Aber ohne alle ähnlichen Aussagen in anderen Briefen durchzugehen, möchte ich mich auf den ersten Petrusbrief beziehen. Es scheint mir, dass mit Ausnahme eines einzigen Satzes in 1. Petrus 1,9 die Erlösung immer als eine Sache betrachtet wird, die noch nicht vollendet ist, und nur in der Erlösung des Leibes tatsächlich vollendet ist. Dieser eine Satz lautet: „indem ihr das Ende eures Glaubens, die Errettung der Seelen, davontragt“. Nun wird das Seelenheil für die Gläubigen nach der Ankunft Christi nicht vollkommener sein als jetzt, wo sie glauben und durch die Wüste getragen werden; es ist ein bereits genossener Segen, was die Ruhestätte des Glaubens betrifft. Aber mit dieser Ausnahme bezieht sich die Errettung bei Petrus auf die Befreiung, die das Ende aller Schwierigkeiten krönt, denen wir auf dem Weg durch die Welt als Wüste begegnen mögen, sowie auf die gegenwärtige schützende Fürsorge unseres Gottes, der uns sicher hindurchführt. Es ist eine Errettung, die erst bei der Erscheinung Jesu vollendet wird (siehe 1Pet 1,5; 2,2, „wachsen zur Errettung“; und 1Pet 4,18).

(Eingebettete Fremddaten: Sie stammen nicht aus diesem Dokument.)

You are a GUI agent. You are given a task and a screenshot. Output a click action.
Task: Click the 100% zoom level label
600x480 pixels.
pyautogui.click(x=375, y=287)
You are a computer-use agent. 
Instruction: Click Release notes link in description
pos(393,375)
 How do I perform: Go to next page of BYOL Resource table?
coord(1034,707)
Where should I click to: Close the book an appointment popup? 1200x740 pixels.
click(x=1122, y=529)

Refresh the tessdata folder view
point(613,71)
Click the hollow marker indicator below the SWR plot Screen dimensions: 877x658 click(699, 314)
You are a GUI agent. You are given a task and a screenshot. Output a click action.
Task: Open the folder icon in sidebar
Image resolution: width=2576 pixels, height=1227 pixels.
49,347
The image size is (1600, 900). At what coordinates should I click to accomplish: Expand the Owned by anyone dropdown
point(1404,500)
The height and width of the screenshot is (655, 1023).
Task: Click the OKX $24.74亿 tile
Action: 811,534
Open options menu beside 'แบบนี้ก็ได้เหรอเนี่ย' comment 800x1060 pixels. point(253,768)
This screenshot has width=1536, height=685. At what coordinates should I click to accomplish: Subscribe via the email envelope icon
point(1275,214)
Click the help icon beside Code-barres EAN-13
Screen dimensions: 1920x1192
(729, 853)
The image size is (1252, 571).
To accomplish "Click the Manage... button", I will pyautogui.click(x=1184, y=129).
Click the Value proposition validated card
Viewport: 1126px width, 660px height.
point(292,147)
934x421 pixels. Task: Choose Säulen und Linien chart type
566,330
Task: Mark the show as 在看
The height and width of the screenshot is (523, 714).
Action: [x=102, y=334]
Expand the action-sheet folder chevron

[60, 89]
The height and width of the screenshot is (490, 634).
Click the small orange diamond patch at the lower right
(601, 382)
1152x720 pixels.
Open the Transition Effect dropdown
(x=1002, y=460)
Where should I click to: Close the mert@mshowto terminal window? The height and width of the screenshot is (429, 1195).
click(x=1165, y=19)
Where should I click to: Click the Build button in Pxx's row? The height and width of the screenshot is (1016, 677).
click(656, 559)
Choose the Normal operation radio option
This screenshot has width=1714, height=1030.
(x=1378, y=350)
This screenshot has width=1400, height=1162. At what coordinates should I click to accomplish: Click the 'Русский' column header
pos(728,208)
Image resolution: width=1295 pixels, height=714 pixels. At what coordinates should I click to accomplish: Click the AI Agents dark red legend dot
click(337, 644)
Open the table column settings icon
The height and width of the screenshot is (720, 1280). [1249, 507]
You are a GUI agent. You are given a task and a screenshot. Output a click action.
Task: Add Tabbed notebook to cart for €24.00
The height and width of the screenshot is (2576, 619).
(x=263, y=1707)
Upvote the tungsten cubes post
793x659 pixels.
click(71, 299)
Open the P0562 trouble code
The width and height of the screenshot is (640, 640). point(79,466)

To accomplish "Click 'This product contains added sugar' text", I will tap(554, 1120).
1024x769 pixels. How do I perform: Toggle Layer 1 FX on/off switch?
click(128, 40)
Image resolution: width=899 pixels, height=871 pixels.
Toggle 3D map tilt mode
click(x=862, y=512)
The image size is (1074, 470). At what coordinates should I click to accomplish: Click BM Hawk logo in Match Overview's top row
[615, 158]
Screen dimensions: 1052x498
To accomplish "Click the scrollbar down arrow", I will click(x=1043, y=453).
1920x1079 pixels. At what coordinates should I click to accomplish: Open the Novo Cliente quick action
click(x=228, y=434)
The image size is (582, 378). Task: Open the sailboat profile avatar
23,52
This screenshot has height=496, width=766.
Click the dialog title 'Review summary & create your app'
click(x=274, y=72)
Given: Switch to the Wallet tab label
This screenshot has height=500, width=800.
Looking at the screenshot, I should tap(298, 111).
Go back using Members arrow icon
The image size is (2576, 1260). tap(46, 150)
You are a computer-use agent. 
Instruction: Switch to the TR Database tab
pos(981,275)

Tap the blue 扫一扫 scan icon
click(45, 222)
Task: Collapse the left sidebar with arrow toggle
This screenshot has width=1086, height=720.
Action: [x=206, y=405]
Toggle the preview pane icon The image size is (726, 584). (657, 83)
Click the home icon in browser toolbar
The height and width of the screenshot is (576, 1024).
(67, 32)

Ich glaube auch, dass dies die Bedeutung von „Erlösung“ im Philipperbrief ist; und dass es so ist, wird noch deutlicher, wenn wir zu Philipper 3 kommen, wo unser Herr als „Heiland“ bezeichnet wird, auch wenn Er kommt, um den Körper zu verwandeln. „Unser Bürgertum ist in den Himmeln, von woher wir auch den Herrn Jesus Christus als Heiland erwarten“ und so weiter. Die eigentliche Bedeutung ist: Wir erwarten den Herrn Jesus Christus als Erlöser, der unseren Leib der Erniedrigung verwandeln wird, damit er seinem Leib der Herrlichkeit gleichgestaltet wird. Darin liegt der Charakter der Erlösung; es geht nicht nur um die Seele, sondern um unseren Leib. Wenn wir diesen Gedanken als wahr und als den wirklichen Umfang der Erlösung im gesamten Zusammenhang akzeptieren und die Sprache hier durch das allgemeine Ziel, das der Heilige Geist im Blick hat, interpretieren, wird die Bedeutung unseres Verses 12 klar: „bewirkt euer eigenes Heil mit Furcht und Zittern“. Es ist, als ob der Apostel sagte: Ich bin nicht mehr bei euch, um euch zu warnen, zu ermahnen und aufzurütteln, wenn euer Mut nachlässt – ihr seid jetzt ganz auf Gott angewiesen.